* [SOURCE DATA]
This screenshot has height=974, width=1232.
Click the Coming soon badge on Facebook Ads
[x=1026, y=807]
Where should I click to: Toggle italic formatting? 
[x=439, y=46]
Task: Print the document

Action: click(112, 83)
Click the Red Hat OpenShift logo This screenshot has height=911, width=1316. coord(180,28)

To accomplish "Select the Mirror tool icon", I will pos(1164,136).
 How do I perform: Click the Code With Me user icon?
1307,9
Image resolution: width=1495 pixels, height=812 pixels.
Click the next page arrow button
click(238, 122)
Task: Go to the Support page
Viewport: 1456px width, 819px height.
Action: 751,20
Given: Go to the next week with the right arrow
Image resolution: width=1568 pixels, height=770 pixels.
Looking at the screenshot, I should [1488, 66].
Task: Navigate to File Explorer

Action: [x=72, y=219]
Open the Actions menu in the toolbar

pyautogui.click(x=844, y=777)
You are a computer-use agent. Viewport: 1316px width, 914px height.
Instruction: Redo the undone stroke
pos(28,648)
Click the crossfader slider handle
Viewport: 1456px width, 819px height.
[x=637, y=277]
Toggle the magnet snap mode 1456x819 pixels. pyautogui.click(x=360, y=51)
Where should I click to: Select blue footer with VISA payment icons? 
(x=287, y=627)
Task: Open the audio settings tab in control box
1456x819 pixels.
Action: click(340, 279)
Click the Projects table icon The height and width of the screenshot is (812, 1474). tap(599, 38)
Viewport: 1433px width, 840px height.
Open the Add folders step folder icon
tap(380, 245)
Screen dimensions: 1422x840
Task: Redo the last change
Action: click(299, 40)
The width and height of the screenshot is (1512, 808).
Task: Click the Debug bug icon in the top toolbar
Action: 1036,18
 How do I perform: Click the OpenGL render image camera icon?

* [WHAT IS REQUIRED] Give back every entry exactly, with nothing left out.

* [ANSWER SECTION]
This screenshot has height=974, width=1232.
Click the Coming soon badge on Facebook Ads
[x=1026, y=807]
Where should I click to: Toggle italic formatting? 
[x=439, y=46]
Task: Print the document

Action: click(112, 83)
Click the Red Hat OpenShift logo This screenshot has height=911, width=1316. coord(180,28)

To accomplish "Select the Mirror tool icon", I will pos(1164,136).
 How do I perform: Click the Code With Me user icon?
1307,9
Image resolution: width=1495 pixels, height=812 pixels.
Click the next page arrow button
click(238, 122)
Task: Go to the Support page
Viewport: 1456px width, 819px height.
Action: 751,20
Given: Go to the next week with the right arrow
Image resolution: width=1568 pixels, height=770 pixels.
Looking at the screenshot, I should [1488, 66].
Task: Navigate to File Explorer

Action: [x=72, y=219]
Open the Actions menu in the toolbar

pyautogui.click(x=844, y=777)
You are a computer-use agent. Viewport: 1316px width, 914px height.
Instruction: Redo the undone stroke
pos(28,648)
Click the crossfader slider handle
Viewport: 1456px width, 819px height.
[x=637, y=277]
Toggle the magnet snap mode 1456x819 pixels. pyautogui.click(x=360, y=51)
Where should I click to: Select blue footer with VISA payment icons? 
(x=287, y=627)
Task: Open the audio settings tab in control box
1456x819 pixels.
Action: click(340, 279)
Click the Projects table icon The height and width of the screenshot is (812, 1474). tap(599, 38)
Viewport: 1433px width, 840px height.
Open the Add folders step folder icon
tap(380, 245)
Screen dimensions: 1422x840
Task: Redo the last change
Action: click(299, 40)
The width and height of the screenshot is (1512, 808).
Task: Click the Debug bug icon in the top toolbar
Action: 1036,18
 How do I perform: Click the OpenGL render image camera icon?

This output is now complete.